Für Betreuungskräfte eine äußerst sensible Situation: Einerseits möchten sie respektvoll und professionell begleiten, andererseits fehlt oft die sprachliche Sicherheit, das Thema überhaupt adäquat zu behandeln und angemessen zu reagieren.

Damit keine Missverständnisse aufkommen: Die Grenzen müssen gewahrt werden – Betreuungskräfte begleiten, hören zu und vermitteln – nicht mehr und nicht weniger. Dennoch gilt: Sexualität ist ein Teil des Menschseins – unabhängig vom Alter.

Warum fällt es so schwer?

In unserer Gesellschaft existieren nach wie vor viele Vorbehalte, wenn ältere Menschen ihre Sexualität leben. Bilder von „ewiger Jugend“ überlagern die Realität des Alterns. Hinzu kommt, dass viele Seniorinnen und Senioren selbst aus einer Zeit stammen, in der Sexualität kaum öffentlich thematisiert wurde. So treffen Scham, Sozialisierung und Sprachlosigkeit auf die Unsicherheit der Betreuungskräfte – ein Kreislauf, der echte Nähe im Gespräch verhindert. Aber diese wäre hier dringend notwendig…

Beispiel Niederlande

Schauen wir uns einmal unsere holländischen Nachbarn an:

  • Dort ist es gängige Praxis, Betreuungskräfte zu schulen, wie sie Sexualität im Alter behandeln können bzw. bei Gesprächsbedarf ihrer Kundinnen und Kunden angemessen reagieren sollten.

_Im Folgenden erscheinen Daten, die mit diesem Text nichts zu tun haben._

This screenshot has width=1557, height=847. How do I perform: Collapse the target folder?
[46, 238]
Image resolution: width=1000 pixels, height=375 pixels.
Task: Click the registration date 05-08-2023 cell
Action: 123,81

Dadurch entstehen weniger Tabus, Seniorinnen und Senioren fühlen sich gesehen – und Betreuungskräfte sind sicherer in ihrer Rolle.
  • Betreuungskräfte müssen das Thema nicht aktiv ansprechen, aber sie sollten offen reagieren, wenn das Thema aufkommt.
  • Mit einer feinfühligen Sprache und klaren Grenzen können sie Seniorinnen und Senioren das Gefühl geben, auch in diesem sehr persönlichen Bereich ernst genommen zu werden.
  • Einige Pflegeeinrichtungen bieten sogar geschützte Räume an, die Seniorinnen und Senioren mehr Privatsphäre ermöglichen.

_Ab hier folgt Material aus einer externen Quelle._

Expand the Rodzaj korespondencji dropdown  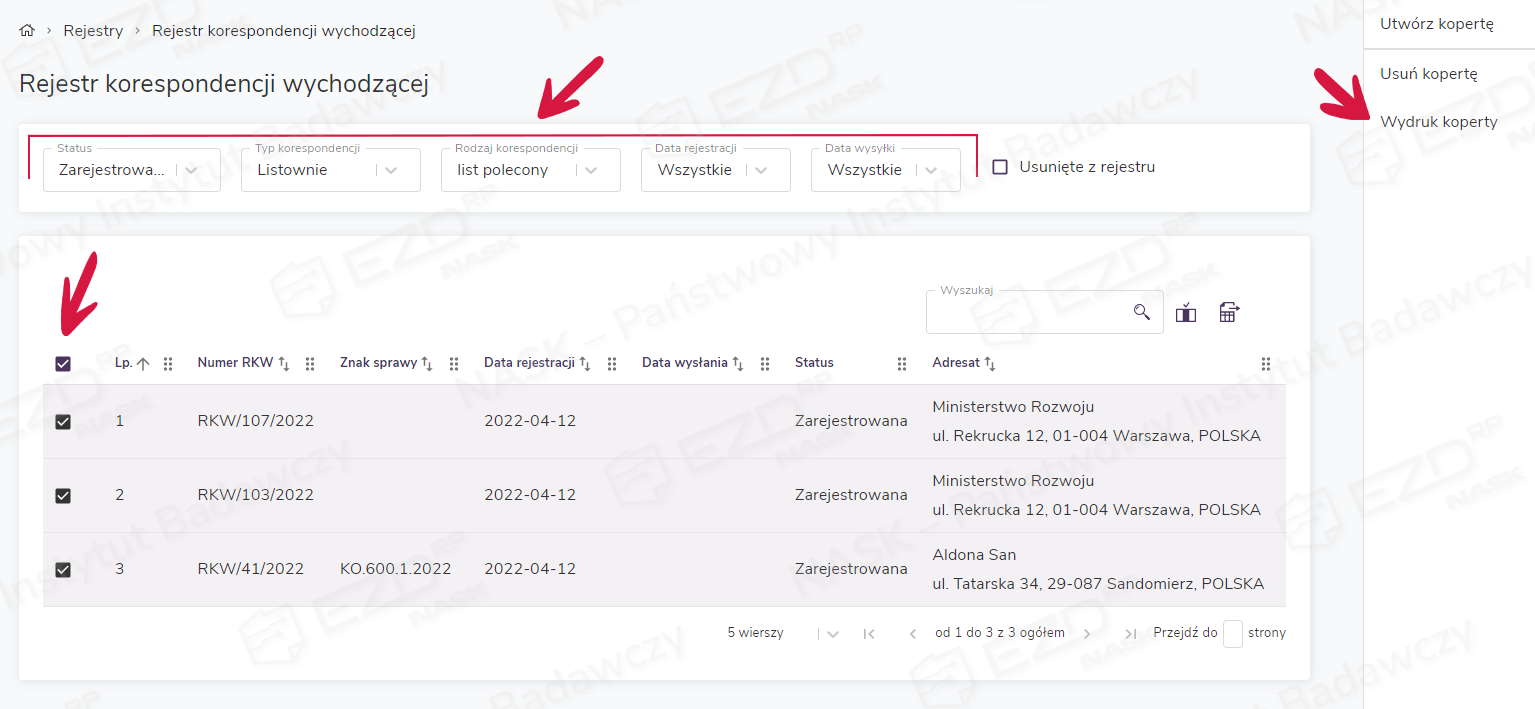click(x=591, y=170)
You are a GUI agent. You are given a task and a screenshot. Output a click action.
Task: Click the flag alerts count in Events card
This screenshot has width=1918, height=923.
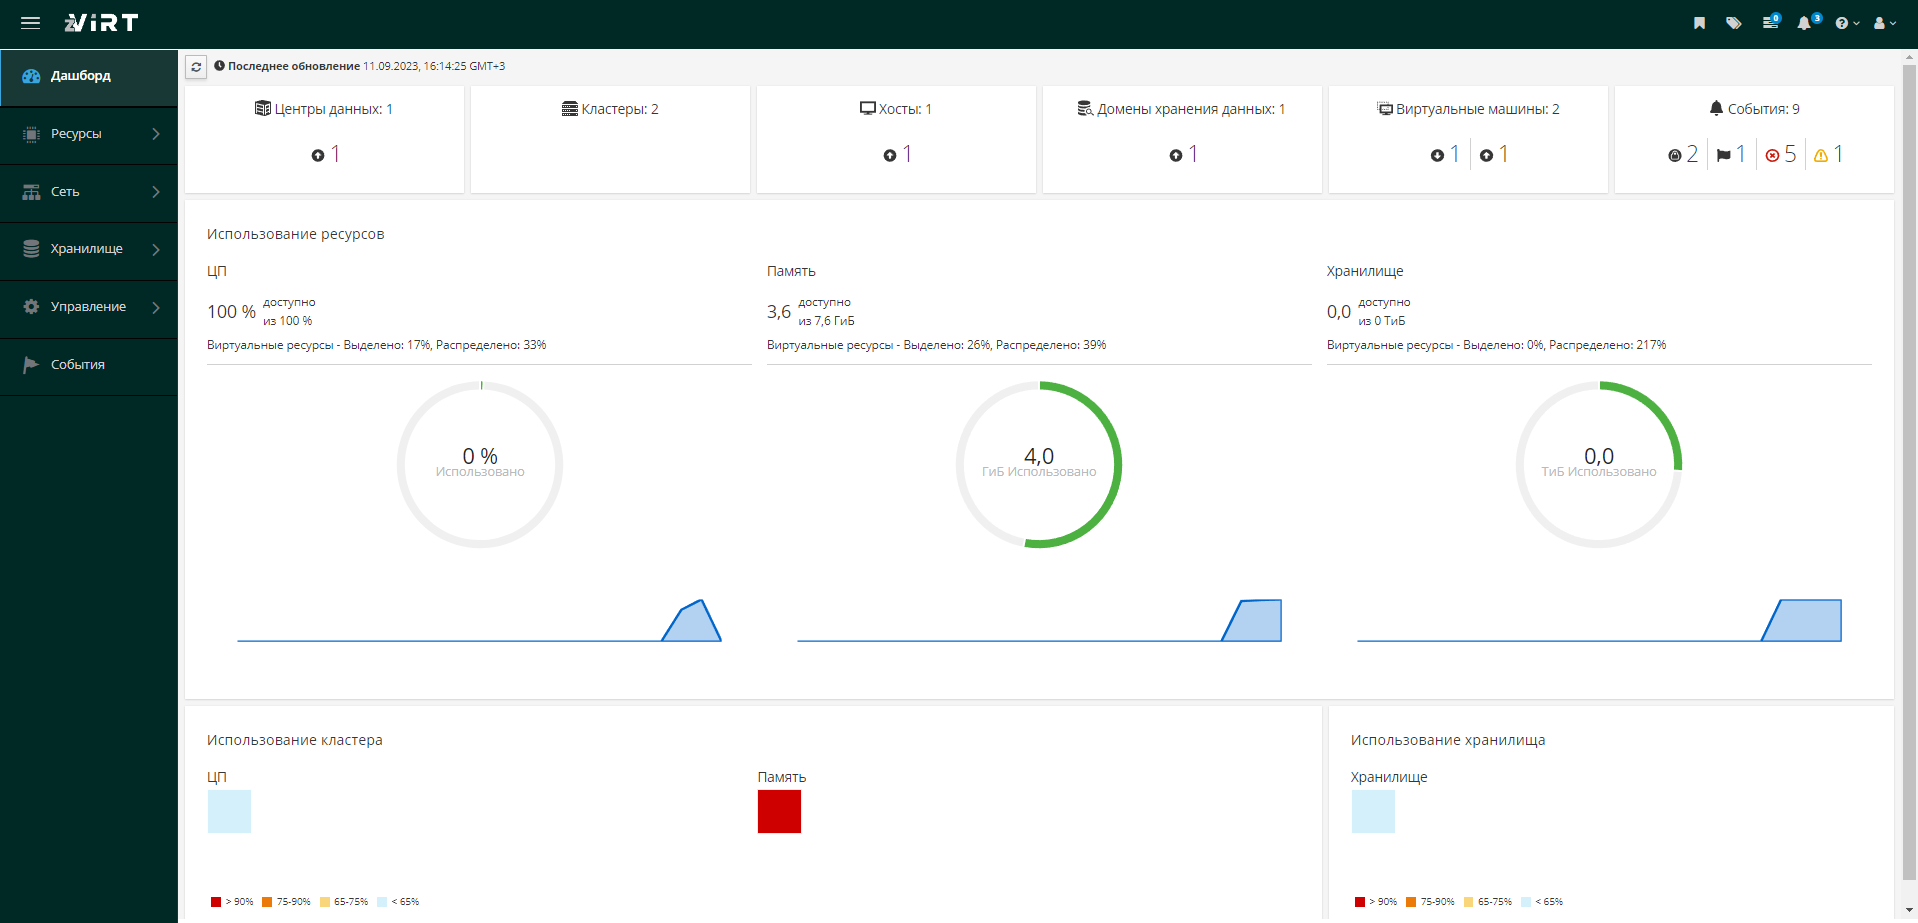pos(1731,154)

Das Resümee der bisherigen Erfahrungen mit dieser Vorgehensweise: Wenn Sexualität offen thematisiert wird, steigt das Wohlbefinden der Seniorinnen und Senioren – und die Betreuungskräfte fühlen sich weniger hilflos, weil sie Handlungsoptionen kennen und sich sicherer in ihrer Rolle fühlen.

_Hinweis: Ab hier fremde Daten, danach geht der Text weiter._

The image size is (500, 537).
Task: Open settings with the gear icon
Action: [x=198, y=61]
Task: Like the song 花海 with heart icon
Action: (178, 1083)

Was könnten wir daraus lernen?

  • Sensibilisierung statt Tabuisierung: Schon kleine Einheiten in Schulungen können helfen, Hemmungen und Berührungsängste vor diesem Thema abzubauen.
  • Respektvolle Gesprächskultur: Betreuungskräfte dürfen lernen, Signale wahrzunehmen und sensibel darauf zu reagieren.
  • Rahmenbedingungen schaffen: Auch im ambulanten Kontext kann es hilfreich sein, Privatsphäre bewusst zu respektieren und eventuell Angehörige für das Thema zu sensibilisieren.

Unser Fazit

Sexualität im Alter ist kein „sonderbares“ Bedürfnis, sondern ein Grundbedürfnis, das Würde und Lebensqualität stärkt. Gerade in der professionellen ambulanten Betreuung ist es wichtig, die Tabuisierung dieses Themas zu hinterfragen und offen – aber achtsam – über Nähe und Intimität zu sprechen, wenn es kundenseitig erwünscht ist. Ein respektvoller Umgang eröffnet die Chance, dass Seniorinnen und Senioren sich in ihrer Ganzheit gesehen fühlen.

Durch Einhaltung der „natürlichen Grenzen“ wahren Betreuungskräfte ihre Rolle – können aber bei tieferem Gesprächsbedarf an entsprechende Fachstellen weitervermitteln oder Beratungsangebote aufzeigen.

Ist die Verunsicherung der Betreuungskräfte dennoch zu groß, sollten sich diese jederzeit bei Team und Vorgesetzten rückversichern dürfen und können.